I got an e-mail today from a colleague in the world of Orthodox Christian publishing who commented that “America is not coming to Orthodoxy.” It was at once a statement of realism and apparent resignation. However, I do not think his observation is correct. If by “America coming to Orthodoxy” we mean a massive conversion on a popular level–revivalist fervor, tent meetings with icons, incense and golden chalices, along with the accompanying recognition in the secular media–then certainly America is not coming to Orthodoxy. And I say thank God. I don’t think the American Orthodox Church (and here I mean North American) has the administrative strength to handle a tsunami.
However, if one allows that coming to Orthodoxy begins by becoming aware that it exists and is a real option for Christians in North America, then I say America is coming to Orthodoxy. When I began teaching at a major Methodist seminary about twenty years ago, the M.Div. program required two semesters of Church history: New Testament to Reformation, and Reformation to present. In none of the one-year course of lectures was there any but the slightest reference to the Eastern Orthodox. Church history was a direct line from Paul to Augustine to Aquinas to Calvin/Luther to Wesley to whatever flavor of contemporary Christianity one preferred. Theology followed the same path. When I left this seminary five years ago, one full lecture in the history cycle was devoted to Eastern Orthodoxy, not a tsunami, but certainly an introduction that had never existed before. Similarly in theology, Gregory of Nyssa, and Gregory Palamas had been “discovered.” In New Testament, (albeit without the discernment of the Church) the importance of all first and second century Christian authors had been discovered.

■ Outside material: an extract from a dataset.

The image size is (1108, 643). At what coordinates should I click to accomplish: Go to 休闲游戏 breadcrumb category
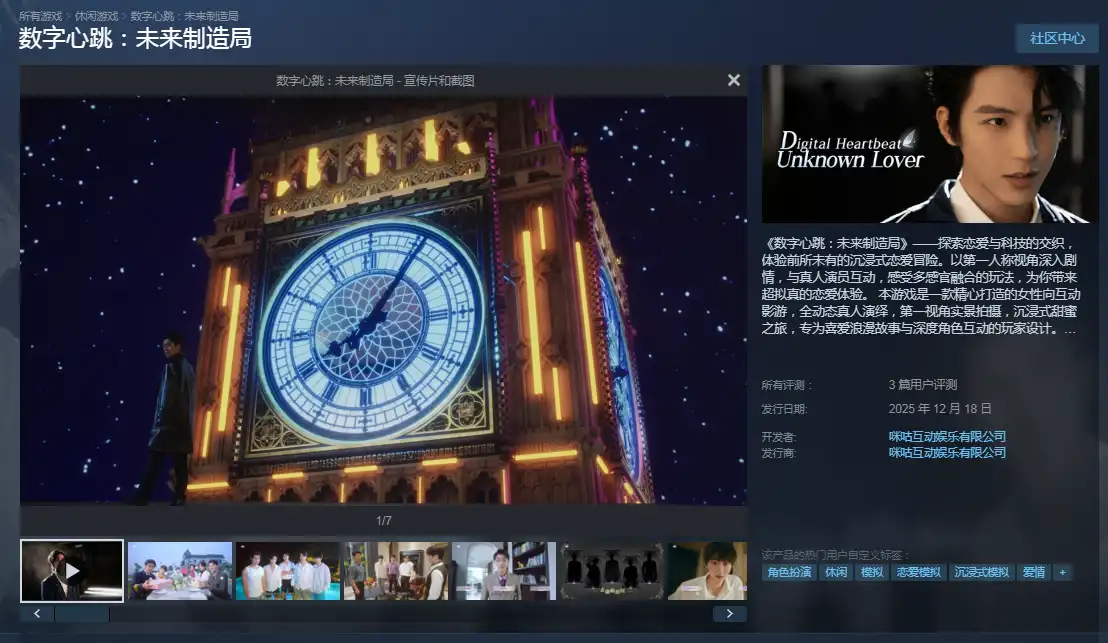[96, 16]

When I came to Trinity Western (the largest Evangelical university in Canada), I was pleasantly surprised to find many faculty members openly discussing the role of tradition (of course it sounds better and probably draws less criticism from reactionaries if you use the Greek: paradosis). Theology faculty occasionally asked to discuss with me some of the more difficult aspects of Zizioulas (Being as Communion) or Yannaras (The Freedom of Morality). I would hear professors mention Schmemann and Tillich in the same sentence. Bishop Kalistos Ware’s The Orthodox Church and The Orthodoxy Way were required texts in some courses (and often available in the general reading section).
It seems to me that America is coming to Orthodoxy. But like everything Orthodox, it takes a real long time.